[Stored data]

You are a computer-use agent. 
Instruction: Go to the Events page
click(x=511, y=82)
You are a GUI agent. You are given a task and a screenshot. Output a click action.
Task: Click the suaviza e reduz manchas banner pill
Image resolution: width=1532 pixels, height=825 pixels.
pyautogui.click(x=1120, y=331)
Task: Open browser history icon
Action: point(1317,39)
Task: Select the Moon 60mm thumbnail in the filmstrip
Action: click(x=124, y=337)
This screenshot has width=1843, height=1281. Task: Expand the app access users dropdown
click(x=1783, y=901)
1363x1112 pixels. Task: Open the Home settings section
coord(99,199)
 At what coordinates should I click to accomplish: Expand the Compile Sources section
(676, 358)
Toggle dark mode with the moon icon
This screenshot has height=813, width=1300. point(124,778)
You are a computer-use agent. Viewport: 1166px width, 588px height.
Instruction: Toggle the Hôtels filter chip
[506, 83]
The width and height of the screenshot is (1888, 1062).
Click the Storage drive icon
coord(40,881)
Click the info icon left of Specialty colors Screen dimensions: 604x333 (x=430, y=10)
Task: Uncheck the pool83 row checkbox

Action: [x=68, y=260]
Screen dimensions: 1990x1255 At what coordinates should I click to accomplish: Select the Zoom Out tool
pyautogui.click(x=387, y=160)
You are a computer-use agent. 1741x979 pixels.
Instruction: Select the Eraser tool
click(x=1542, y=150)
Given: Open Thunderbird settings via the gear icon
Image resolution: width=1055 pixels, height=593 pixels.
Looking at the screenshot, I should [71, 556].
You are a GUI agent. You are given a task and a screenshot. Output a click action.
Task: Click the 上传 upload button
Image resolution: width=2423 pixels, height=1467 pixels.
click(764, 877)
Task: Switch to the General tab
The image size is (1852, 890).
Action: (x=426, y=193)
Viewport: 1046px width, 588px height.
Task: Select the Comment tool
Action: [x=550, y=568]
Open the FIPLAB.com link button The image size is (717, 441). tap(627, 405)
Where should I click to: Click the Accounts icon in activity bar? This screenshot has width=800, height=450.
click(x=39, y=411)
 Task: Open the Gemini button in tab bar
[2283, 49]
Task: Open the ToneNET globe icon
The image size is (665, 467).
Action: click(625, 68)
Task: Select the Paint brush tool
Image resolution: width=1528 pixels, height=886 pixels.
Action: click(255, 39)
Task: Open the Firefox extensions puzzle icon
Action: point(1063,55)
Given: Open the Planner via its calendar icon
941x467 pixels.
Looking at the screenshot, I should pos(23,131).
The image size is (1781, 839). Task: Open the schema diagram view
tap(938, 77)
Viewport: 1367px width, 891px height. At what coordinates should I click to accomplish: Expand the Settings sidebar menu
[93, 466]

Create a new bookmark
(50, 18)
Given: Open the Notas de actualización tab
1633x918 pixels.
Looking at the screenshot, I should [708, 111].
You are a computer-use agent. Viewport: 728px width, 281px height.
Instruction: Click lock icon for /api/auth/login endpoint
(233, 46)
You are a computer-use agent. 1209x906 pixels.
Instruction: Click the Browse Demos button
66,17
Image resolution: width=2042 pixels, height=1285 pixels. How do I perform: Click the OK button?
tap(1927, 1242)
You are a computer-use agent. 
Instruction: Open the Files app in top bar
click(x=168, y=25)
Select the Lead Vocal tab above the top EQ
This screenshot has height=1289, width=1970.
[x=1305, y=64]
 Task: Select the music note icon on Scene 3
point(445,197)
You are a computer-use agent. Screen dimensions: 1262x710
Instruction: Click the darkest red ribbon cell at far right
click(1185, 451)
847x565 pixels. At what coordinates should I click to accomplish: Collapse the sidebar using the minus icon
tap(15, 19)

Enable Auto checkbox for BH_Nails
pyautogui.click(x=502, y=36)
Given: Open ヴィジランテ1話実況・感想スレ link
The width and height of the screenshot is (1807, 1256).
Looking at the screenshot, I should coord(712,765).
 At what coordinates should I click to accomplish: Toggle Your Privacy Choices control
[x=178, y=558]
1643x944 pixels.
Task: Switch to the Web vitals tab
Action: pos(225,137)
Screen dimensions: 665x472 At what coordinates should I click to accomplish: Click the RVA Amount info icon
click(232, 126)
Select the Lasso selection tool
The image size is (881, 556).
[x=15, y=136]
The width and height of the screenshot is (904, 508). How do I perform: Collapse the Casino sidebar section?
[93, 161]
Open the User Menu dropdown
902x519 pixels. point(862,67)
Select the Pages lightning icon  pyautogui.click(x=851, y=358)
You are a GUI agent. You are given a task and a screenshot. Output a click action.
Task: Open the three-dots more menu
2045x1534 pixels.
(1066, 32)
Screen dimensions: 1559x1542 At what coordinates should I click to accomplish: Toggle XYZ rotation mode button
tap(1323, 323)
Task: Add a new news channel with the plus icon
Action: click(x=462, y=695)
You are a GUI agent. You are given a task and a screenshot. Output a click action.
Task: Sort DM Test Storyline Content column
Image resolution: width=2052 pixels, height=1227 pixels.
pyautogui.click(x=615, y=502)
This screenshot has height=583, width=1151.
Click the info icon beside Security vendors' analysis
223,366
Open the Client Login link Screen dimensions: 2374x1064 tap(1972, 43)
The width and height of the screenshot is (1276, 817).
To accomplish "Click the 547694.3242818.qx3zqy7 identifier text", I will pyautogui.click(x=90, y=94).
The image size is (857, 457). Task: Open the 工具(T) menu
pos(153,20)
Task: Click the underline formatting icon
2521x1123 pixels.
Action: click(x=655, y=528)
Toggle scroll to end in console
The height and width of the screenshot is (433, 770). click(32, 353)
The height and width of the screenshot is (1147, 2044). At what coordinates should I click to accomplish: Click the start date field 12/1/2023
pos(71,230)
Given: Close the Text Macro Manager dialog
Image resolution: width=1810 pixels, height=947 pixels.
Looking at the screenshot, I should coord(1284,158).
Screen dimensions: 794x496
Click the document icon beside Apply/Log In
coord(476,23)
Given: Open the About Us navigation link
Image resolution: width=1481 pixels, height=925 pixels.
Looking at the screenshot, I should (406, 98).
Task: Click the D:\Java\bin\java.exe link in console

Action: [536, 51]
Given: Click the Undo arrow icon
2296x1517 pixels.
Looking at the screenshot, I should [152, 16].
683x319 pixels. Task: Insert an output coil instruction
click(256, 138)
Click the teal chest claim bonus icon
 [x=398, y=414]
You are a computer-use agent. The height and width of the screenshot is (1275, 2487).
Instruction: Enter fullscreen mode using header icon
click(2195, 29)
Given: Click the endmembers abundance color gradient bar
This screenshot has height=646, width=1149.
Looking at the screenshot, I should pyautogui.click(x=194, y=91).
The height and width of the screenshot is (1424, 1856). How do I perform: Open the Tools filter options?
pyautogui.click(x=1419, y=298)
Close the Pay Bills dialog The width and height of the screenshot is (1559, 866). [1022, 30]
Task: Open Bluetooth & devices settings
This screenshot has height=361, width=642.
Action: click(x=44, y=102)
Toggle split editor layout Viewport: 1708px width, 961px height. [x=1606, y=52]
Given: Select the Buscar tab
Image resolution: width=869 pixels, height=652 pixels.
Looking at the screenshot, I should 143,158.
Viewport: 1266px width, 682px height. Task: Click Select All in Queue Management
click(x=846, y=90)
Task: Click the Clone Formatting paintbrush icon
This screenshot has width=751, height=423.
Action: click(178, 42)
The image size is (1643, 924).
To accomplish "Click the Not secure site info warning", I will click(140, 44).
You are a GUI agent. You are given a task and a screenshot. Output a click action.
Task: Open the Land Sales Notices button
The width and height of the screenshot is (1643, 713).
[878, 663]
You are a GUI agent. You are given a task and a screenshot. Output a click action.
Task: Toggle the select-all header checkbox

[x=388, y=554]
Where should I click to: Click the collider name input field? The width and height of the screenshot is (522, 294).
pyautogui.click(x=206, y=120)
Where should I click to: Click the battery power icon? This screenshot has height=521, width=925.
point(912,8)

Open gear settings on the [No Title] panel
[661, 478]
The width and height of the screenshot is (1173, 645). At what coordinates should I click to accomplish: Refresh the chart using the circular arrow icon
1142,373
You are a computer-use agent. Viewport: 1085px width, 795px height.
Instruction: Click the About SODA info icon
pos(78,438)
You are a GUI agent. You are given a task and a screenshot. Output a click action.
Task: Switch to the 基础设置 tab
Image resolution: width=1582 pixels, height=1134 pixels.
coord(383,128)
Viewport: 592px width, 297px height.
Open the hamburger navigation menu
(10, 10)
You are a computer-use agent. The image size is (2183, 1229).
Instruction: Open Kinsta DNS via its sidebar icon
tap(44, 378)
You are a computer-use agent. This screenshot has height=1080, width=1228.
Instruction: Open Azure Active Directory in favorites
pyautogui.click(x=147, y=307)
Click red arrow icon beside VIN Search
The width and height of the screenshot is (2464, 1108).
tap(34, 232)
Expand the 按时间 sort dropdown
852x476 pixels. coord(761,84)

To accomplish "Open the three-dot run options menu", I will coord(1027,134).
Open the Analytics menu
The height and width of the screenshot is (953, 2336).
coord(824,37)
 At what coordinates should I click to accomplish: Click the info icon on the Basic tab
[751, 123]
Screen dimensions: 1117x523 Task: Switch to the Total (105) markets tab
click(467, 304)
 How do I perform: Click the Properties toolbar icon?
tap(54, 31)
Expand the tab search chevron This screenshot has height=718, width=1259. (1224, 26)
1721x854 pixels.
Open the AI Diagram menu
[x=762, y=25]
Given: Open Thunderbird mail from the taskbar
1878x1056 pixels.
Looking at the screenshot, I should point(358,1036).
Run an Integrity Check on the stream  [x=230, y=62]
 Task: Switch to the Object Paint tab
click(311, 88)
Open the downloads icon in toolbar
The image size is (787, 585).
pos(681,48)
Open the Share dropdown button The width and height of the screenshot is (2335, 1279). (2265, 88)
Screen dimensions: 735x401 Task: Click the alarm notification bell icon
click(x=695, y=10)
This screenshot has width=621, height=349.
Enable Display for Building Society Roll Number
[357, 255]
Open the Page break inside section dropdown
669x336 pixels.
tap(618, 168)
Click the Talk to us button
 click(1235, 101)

* **REQUIRED WORK**: Scan the records above for the lines holding "Task: Open the three-dots more menu" and "This screenshot has height=583, width=1151.". Transcribe those two and every line between them word for word, and no others.

* **OUTPUT BELOW**:
Task: Open the three-dots more menu
2045x1534 pixels.
(1066, 32)
Screen dimensions: 1559x1542 At what coordinates should I click to accomplish: Toggle XYZ rotation mode button
tap(1323, 323)
Task: Add a new news channel with the plus icon
Action: click(x=462, y=695)
You are a GUI agent. You are given a task and a screenshot. Output a click action.
Task: Sort DM Test Storyline Content column
Image resolution: width=2052 pixels, height=1227 pixels.
pyautogui.click(x=615, y=502)
This screenshot has height=583, width=1151.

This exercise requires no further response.